* _WHAT IS EXPECTED_:
In the records below, find the line with "Where should I" and repeat exactly every line from it through the line with "The height and width of the screenshot is (587, 1051).". Pictures stay out.

*** Opening of MATERIAL SHOWN ***

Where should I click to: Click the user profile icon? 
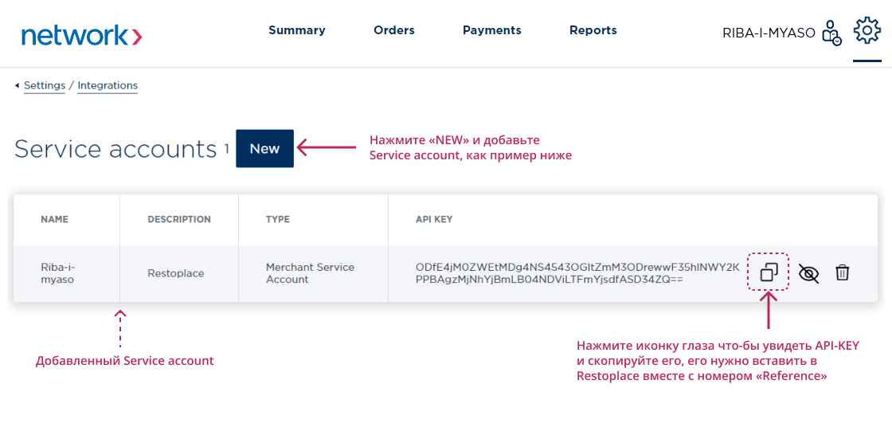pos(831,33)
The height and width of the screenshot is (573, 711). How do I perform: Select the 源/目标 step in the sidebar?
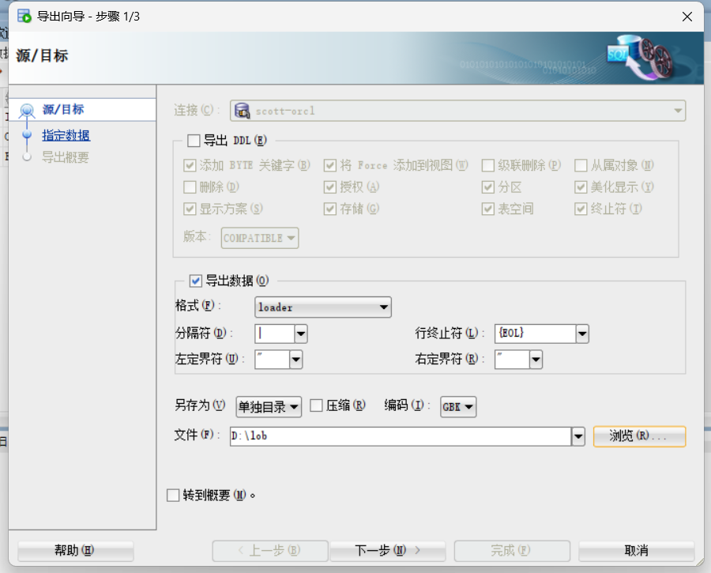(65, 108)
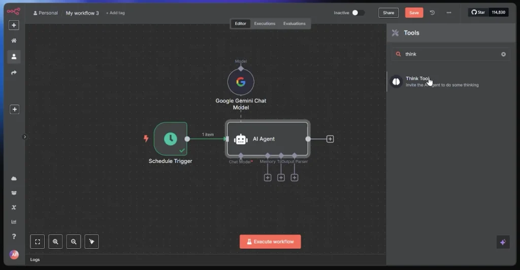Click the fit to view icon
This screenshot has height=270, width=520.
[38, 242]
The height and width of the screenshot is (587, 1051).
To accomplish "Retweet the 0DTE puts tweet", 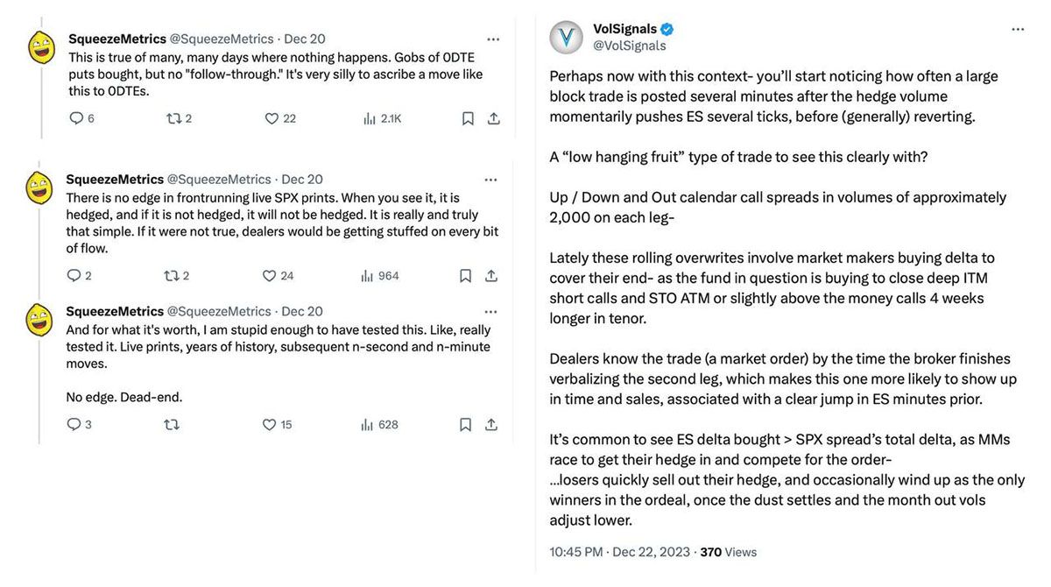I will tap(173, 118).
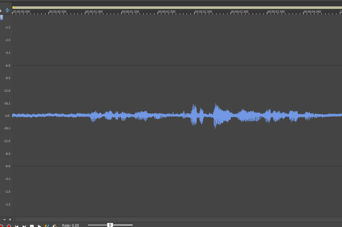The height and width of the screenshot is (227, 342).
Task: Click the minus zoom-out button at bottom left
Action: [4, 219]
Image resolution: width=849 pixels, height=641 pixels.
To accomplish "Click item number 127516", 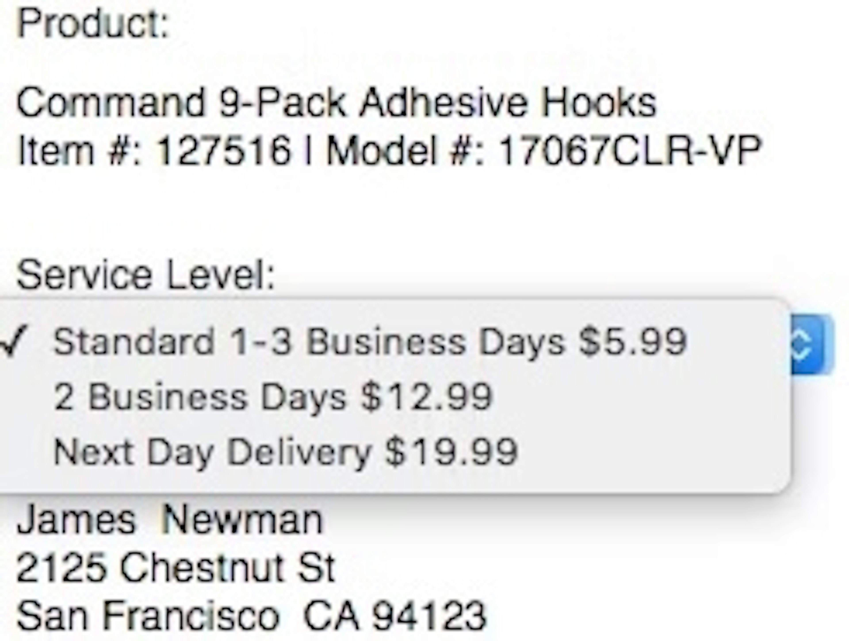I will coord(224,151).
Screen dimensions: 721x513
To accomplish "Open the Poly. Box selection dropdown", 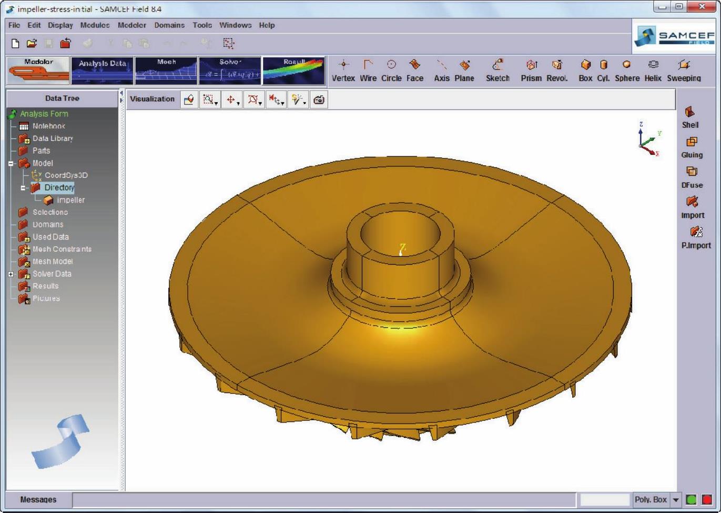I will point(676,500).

*** Close of MATERIAL SHOWN ***
*** Opening of MATERIAL SHOWN ***

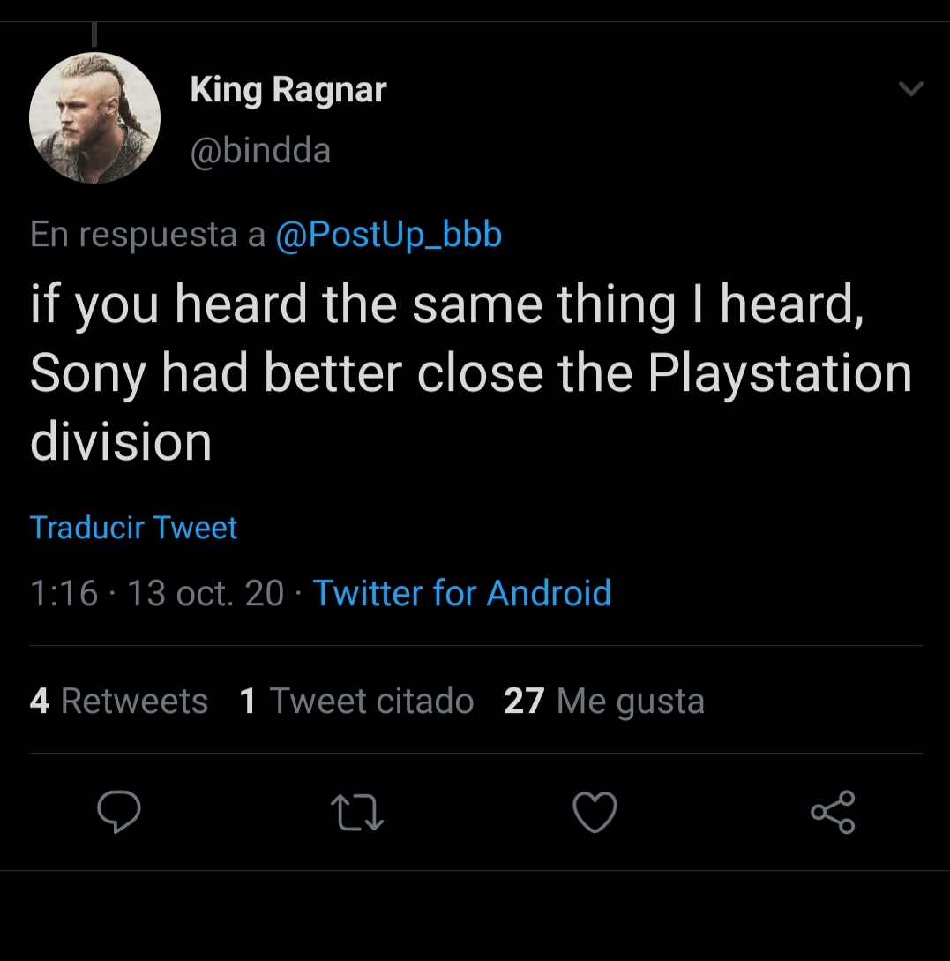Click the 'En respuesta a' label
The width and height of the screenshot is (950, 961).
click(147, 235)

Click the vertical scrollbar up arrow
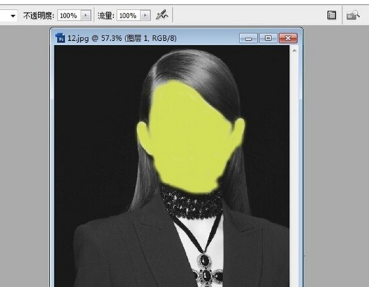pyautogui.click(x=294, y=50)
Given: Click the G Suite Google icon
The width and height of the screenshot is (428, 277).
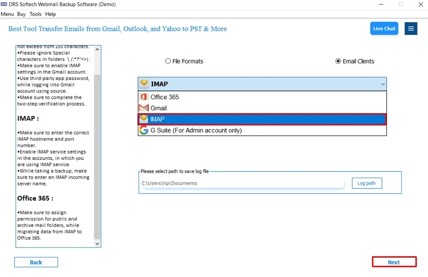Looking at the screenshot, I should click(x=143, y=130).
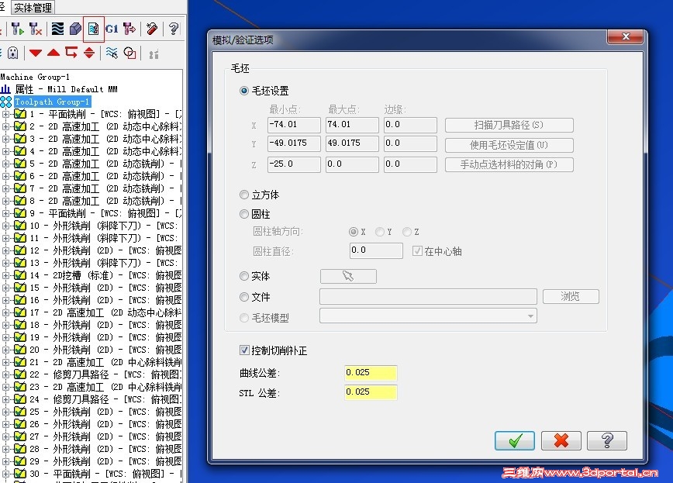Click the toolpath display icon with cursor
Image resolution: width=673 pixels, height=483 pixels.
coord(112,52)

*** Close of MATERIAL SHOWN ***

* _THE ANSWER_:
Where should I click to: Click the user profile icon? 
pos(831,33)
The height and width of the screenshot is (573, 711). How do I perform: Select the 源/目标 step in the sidebar?
(65, 108)
Click the fit to view icon
This screenshot has height=270, width=520.
[38, 242]
The height and width of the screenshot is (587, 1051).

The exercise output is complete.